▶

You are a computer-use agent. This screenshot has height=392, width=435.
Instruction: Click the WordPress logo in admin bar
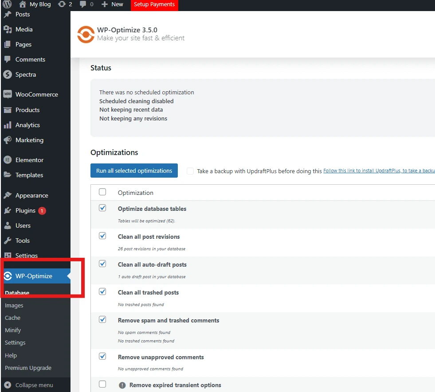pyautogui.click(x=7, y=4)
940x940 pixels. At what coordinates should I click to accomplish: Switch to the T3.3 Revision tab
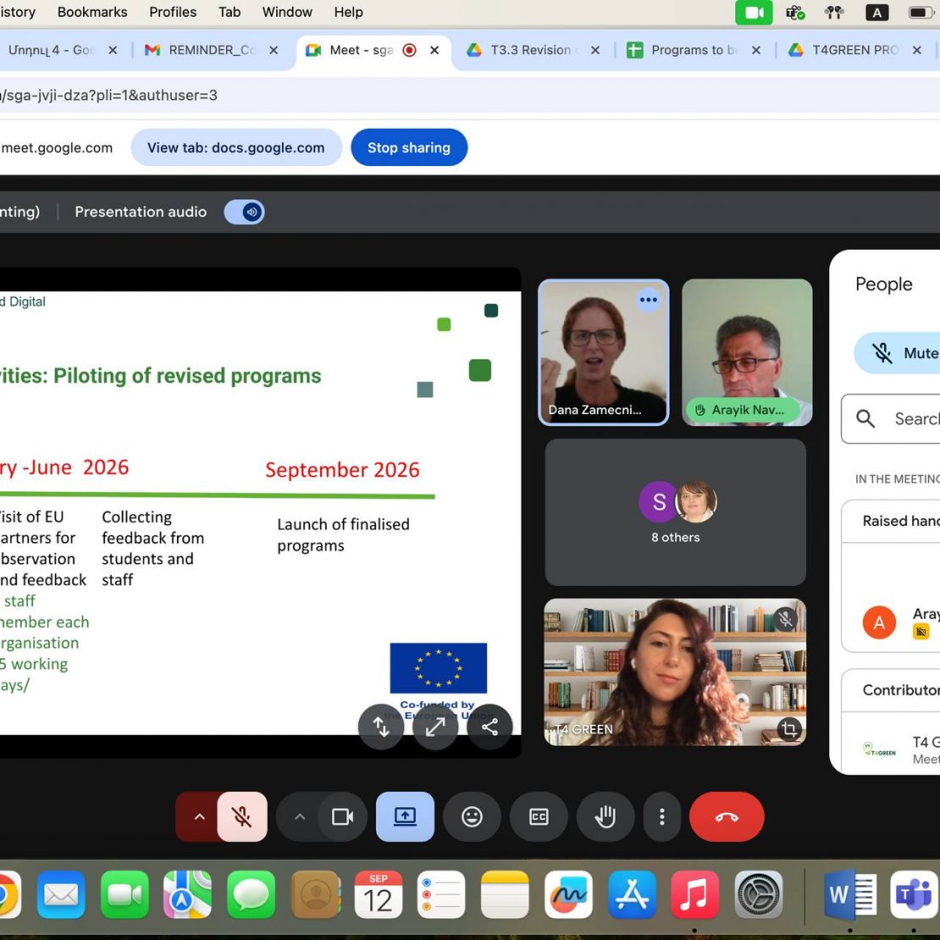coord(530,50)
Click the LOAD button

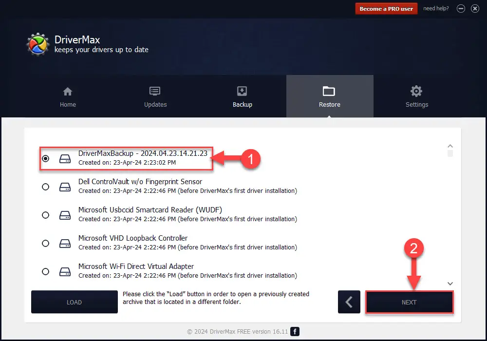click(74, 302)
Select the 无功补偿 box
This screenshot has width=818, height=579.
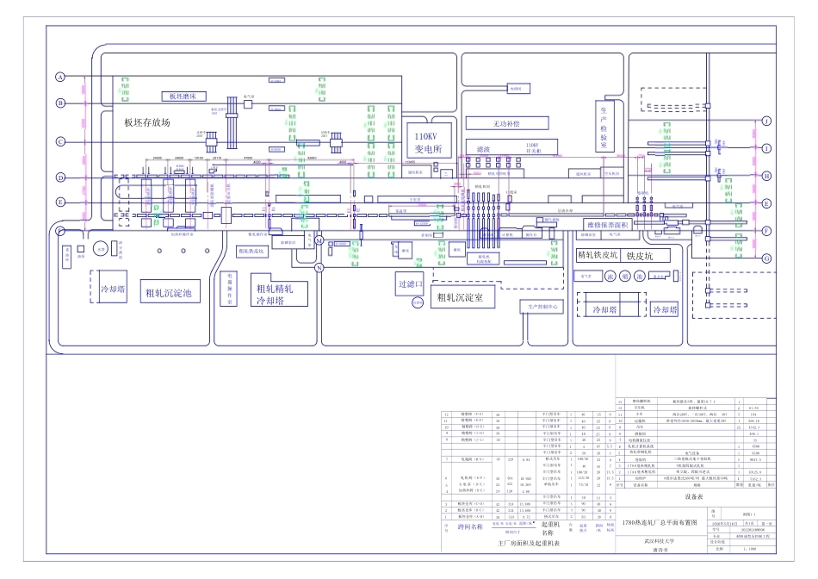click(x=507, y=123)

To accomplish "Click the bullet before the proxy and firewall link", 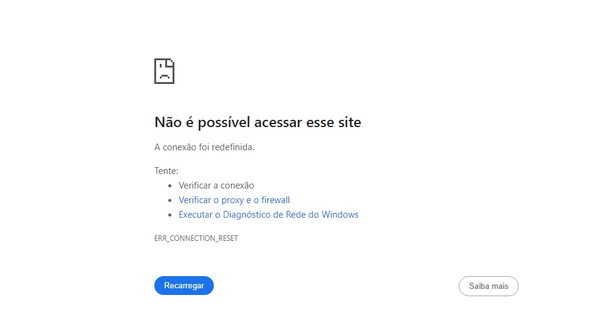I will tap(170, 201).
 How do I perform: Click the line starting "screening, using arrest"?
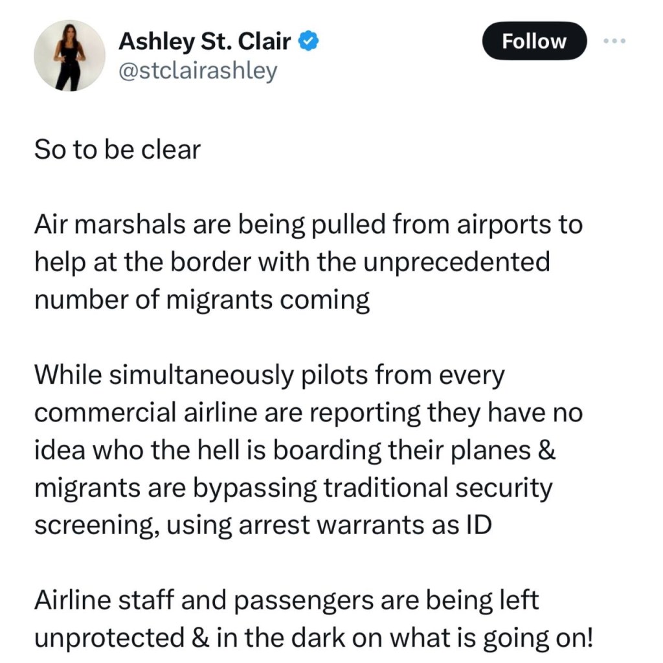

◀

| Action item |
Put down exactly the lines of the data above that run from its first line through the line bearing "Select the 无功补偿 box", and no pictures.

| Written answer |
You are a computer-use agent. This screenshot has height=392, width=435.
Instruction: Click the WordPress logo in admin bar
pyautogui.click(x=7, y=4)
940x940 pixels. At what coordinates should I click to accomplish: Switch to the T3.3 Revision tab
coord(530,50)
Click the LOAD button

click(74, 302)
Select the 无功补偿 box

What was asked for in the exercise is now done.